WRITTEN PROBLEM 1:
In the mailing-list exchange about a citizen spy program, who is said to remind everyone that communism is dead?
WRITTEN PROBLEM 2:
Extend the mailing-list exchange about a citizen spy program, picking up after its final line.

Buck wrote:
> --- In FairfieldLife@yahoogroups.com, Bhairitu <noozg...@...> wrote:
>   
>>>>> This is all too Orwellian. 
>>>>>
>>>>>       
>>>>>           
>>>> You sound really angry and scared - maybe you should 
>>>> reconsider joining in a Tea Party protest.
>>>>
>>>>     
>>>>         
>>> As an old conservative meditator by experience my conspiracy friends I 
>>> watch.  Yeah, i'd be concerned about the anger and fear some of my friends 
>>> around here vex themselves with over their conspiracy theories.  
>>> Spiritually it is just not good.  You can just see how they let their 
>>> subtle energy systems get snagged and bawled up.  Sad really to watch them 
>>> combust.   They haven't something better to do than fret and split hairs 
>>> over figment completely beyond their reality?  Like they're missing what is 
>>> infront of themselves & should just repent and go sit more with God in 
>>> meditation.  The science is pretty clear on that. 
>>>
>>> Jai Adi Shankara,
>>> -Buck   
>>>       
>> There is a difference between "being scared" and "being angry" and 
>> especially outraged.   50 years ago if the government had done this the 
>> public would have screamed "this is communism!"   That is because we 
>> were told such citizen spy programs were what the communist countries 
>> do.   Now if I had said that this program was "communist" Willy would 
>> have be hard put to use his usual retort as, God forbid, he would have 
>> sounded like a communist sympathizer.
>>
>> We know that many prisoners in Gitmo were just innocent folks that 
>> people in Afghanistan turned in for the cash the US military was 
>> offering.  Do you want that here?  Authoritarian governments rise on the 
>> backs of their apathetic citizens.   So there is nothing wrong with 
>> waking up the public.  This time the article did not first appear on the 
>> so called "conspiracy" sites but on the MSM.  And in the comment 
>> sections of those news outlets people were overwhelmingly opposed to 
>> such a program.  Perhaps your friends just think you're an apathetic 
>> boob.  Or maybe you are REALLY a communist.  After all you wanted to 
>> take over FFL and control speech.  We took it as a joke but maybe you 
>> were serious. I guess that would say you're a communist but since Nabby 
>> reminds all the time us that communism is dead you must be a zombie. :-D
>>
>> Programs like these are security theater made to look like your 
>> government is doing something.  Instead it may cause massive 
>> unemployment for parking attendants as people will not be wanting to 
>> hand over their keys to them.
>>
>>     
>
> No you missed the point with the conspiracy theories.  I'm talking about the 
> folks gripped with conspiracy themselves.  In watching and listening to them, 
> I start wondering is spiritual in-discipline endemic in character with TM'ers?

SUPPLIED ENTRIES:
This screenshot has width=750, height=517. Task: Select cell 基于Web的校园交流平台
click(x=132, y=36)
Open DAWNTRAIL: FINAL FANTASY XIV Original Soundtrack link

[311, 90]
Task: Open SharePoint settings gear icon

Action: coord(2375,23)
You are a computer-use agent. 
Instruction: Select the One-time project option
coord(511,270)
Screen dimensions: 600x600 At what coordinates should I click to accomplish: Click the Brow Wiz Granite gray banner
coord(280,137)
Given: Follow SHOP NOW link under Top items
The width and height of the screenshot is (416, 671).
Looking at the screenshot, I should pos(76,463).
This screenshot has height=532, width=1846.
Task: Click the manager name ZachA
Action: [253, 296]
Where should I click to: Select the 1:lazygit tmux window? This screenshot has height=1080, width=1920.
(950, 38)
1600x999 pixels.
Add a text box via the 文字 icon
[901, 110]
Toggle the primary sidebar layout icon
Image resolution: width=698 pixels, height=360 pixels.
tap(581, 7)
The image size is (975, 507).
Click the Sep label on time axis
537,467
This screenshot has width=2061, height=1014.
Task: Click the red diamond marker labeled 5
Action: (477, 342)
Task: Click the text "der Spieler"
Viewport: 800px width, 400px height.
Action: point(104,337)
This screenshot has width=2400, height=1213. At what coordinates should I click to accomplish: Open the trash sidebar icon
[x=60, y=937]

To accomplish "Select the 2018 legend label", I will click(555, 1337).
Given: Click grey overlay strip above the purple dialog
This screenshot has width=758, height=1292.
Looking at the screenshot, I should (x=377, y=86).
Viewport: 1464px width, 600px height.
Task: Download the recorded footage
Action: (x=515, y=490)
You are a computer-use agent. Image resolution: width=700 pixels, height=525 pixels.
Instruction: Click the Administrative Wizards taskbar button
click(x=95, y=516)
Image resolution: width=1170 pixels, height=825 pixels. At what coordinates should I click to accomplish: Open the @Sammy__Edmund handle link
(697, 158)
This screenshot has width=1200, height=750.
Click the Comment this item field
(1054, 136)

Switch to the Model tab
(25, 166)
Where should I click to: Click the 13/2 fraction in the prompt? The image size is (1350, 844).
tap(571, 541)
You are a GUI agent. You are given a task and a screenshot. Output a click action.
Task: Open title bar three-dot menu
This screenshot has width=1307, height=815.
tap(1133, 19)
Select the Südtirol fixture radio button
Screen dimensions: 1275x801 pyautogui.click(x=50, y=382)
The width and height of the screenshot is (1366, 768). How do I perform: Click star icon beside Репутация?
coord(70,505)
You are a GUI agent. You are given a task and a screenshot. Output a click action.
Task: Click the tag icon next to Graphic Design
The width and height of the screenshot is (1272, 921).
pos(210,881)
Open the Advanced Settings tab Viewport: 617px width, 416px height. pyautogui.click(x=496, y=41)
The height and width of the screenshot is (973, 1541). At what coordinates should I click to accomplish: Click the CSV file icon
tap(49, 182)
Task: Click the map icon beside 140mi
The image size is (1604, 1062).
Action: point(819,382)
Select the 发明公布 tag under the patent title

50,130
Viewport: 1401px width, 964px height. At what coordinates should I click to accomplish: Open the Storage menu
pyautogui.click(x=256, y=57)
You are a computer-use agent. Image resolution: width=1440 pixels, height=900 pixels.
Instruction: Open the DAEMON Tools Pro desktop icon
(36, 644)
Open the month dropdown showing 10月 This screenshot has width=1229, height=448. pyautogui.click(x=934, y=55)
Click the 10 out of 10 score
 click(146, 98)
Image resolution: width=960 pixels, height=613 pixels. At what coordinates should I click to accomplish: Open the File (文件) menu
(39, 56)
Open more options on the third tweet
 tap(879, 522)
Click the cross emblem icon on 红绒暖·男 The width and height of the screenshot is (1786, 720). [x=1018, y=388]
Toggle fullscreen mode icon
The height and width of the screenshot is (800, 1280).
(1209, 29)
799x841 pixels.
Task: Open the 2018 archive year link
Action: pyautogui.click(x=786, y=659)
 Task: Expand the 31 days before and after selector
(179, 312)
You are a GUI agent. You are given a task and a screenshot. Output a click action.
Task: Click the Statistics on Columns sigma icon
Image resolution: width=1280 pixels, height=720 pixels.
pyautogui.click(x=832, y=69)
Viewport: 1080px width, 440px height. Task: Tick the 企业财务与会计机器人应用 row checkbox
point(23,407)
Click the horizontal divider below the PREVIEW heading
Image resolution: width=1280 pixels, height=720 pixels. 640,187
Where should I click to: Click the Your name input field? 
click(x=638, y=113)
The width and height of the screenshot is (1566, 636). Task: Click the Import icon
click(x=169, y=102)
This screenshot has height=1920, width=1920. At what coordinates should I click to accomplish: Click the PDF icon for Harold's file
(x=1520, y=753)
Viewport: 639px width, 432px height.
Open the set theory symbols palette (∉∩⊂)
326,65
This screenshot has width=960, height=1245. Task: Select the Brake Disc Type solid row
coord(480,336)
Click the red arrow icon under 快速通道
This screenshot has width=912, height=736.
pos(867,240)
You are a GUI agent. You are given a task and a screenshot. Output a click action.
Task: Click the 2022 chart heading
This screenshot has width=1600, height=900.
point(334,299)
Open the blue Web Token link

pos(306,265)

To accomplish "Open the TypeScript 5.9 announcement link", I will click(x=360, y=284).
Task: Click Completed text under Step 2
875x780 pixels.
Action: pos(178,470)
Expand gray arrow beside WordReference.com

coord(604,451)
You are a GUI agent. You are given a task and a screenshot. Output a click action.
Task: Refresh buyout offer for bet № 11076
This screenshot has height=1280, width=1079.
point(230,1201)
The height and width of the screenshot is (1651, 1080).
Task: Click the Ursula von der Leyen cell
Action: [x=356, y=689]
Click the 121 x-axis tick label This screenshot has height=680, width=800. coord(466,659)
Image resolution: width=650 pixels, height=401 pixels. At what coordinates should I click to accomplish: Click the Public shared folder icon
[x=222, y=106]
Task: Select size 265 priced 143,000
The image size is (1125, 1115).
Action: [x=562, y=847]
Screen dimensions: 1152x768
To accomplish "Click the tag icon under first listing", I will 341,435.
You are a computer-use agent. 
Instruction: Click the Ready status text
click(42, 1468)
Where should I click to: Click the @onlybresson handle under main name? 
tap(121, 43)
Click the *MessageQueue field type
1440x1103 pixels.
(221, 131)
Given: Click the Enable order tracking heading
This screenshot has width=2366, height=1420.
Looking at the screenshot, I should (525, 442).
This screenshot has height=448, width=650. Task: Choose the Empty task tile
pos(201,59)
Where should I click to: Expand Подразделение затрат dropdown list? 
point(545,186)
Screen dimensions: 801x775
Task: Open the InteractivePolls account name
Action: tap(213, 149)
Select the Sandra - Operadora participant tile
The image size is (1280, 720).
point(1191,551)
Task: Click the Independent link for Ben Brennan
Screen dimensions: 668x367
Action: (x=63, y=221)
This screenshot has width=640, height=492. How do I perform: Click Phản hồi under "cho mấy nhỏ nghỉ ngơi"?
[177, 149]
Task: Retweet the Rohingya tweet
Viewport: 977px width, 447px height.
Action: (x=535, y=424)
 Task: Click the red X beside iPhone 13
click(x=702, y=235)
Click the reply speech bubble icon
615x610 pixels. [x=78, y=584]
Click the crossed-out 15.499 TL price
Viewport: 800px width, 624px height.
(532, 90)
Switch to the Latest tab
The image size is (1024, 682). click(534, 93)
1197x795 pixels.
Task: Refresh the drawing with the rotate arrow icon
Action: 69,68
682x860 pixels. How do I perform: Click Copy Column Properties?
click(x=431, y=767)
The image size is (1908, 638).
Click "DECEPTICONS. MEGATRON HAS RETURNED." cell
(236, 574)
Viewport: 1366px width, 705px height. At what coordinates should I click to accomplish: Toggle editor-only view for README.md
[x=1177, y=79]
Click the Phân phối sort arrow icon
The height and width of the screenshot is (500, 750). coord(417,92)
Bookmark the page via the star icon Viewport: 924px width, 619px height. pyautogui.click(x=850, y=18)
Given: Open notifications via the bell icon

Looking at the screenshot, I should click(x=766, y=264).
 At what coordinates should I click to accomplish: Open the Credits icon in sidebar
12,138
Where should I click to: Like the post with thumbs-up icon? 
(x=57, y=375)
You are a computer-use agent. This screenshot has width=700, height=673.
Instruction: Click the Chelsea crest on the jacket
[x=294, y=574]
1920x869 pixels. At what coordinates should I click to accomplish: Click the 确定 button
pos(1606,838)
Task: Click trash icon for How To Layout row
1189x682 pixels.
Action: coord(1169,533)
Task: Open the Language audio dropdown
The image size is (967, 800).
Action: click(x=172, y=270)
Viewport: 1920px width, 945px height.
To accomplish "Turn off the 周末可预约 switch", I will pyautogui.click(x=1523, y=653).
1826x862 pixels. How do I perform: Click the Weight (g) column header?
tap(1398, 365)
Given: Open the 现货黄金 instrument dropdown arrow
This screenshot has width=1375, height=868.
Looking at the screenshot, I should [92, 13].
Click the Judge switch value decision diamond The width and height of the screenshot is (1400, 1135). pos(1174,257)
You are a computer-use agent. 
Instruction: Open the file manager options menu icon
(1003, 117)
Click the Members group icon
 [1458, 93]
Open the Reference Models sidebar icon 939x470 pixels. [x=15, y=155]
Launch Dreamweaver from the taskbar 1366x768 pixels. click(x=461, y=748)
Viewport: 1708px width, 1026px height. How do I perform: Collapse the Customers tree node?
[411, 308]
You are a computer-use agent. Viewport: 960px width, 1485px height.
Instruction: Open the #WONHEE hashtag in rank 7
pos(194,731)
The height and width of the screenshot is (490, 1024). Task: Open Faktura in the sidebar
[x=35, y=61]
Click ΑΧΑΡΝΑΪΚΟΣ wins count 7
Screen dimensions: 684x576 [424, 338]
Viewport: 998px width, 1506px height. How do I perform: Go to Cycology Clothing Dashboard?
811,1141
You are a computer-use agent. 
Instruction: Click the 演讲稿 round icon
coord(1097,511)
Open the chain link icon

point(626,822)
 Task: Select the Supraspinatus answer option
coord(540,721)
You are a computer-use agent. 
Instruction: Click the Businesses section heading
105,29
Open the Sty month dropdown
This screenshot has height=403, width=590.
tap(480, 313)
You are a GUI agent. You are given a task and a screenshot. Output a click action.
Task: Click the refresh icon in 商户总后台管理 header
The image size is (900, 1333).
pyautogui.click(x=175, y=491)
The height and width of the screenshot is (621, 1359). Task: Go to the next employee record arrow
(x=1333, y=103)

ANSWER 1:
Nabby

ANSWER 2:
>
> That conspiracy stuff is fine on one level, you are obsessed and want to go 
> back to your conspiracies.  I am not interested but I find the more 
> interesting thing around here is the spiritual implication of the low filter 
> set of spiritual discipline around the conspiracy thinking in some people.  
> You don't live in Fairfield?  
>
> In Fairfield if you're with 5 or so people and utter the words, "Federal 
> Reserve", one or two people will get catatonic.  Melt down to almost speaking 
> in tongues and do it right in front of everyone without filter.  I watched it 
> happen with three different people again in the last few days in different 
> groups of people.  
>
> In watching, it makes me wonder if Fairfield is a little more concentrated in 
> demented conspiracists?  Locally for some years folks, seemingly intelligent 
> people, have attended the offered lectures, taken the courses and 'studied 
> it', with other local 'studied' experts.  Some local 'toastmaster' experts 
> make livings now 'teaching' the stuff.  A few base their brokerage business 
> around it.     
>
> If you uttered the words, "Federal Reserve" or "Illuminati" to a hundred 
> people in Mt. Pleasant or Ottumwa, would it get that same emotional amplitude 
> in one, two or five people that it gets in Fairfield?   Just wondering, are 
> meditators as a group less skeptic-able and therefore more (open) susceptible 
> to conspiracy stories?  That is a side question, more interesting is watching 
> people actively divert their lives over their perceived conspiracies that are 
> quite remote from their spiritual lives.  There is something very 
> un-spiritual about it and anti-spiritual in some of the folks who would fan 
> it.  Underneath, was the TM culture too lassie-fare on the moral matters of 
> spiritual discipline? 
>
> -Buck in FF

I've been to Fairfield.  I call it "Sonoma in the cornfields" because it 
is very much like Sonoma, California though I think Sonoma is much more 
diverse and has diverse spiritual communities.

Sounds like some of the folks in Fairfield are paying attention to what 
is going on and those in Mt. Pleasant or Ottumwa aren't.   Ignorance is 
not bliss.  Sticking one's head in the sand isn't spirituality.   I've 
been aware of this stuff every since the underground press reported on 
it in 1960s.  Or maybe before then because I had better history and 
current affairs in high school.  One gave me the assignment to write a 
report on the Thu regime in Vietnam.  That was a real eye opener.

Tracking what is really going on in the world can be as exciting as a 
good intrigue movie and more so because it is reality.  It may be the 
folks you are criticizing and believe are "gripped" with conspiracies 
theories find them too a line on water.   And probably more interesting 
than last Friday's softball game.

But if some people are happy walking around Fairfield singing like Bobby 
McFerrin or wearing Alfred E. Newman t-shirts I wouldn't be surprised at 
all.  At one of those jyotish study groups in the late 1990s we were 
doing Monica Lewinsky's chart and someone asked "who is Monica Lewinsky" 
and jaws dropped.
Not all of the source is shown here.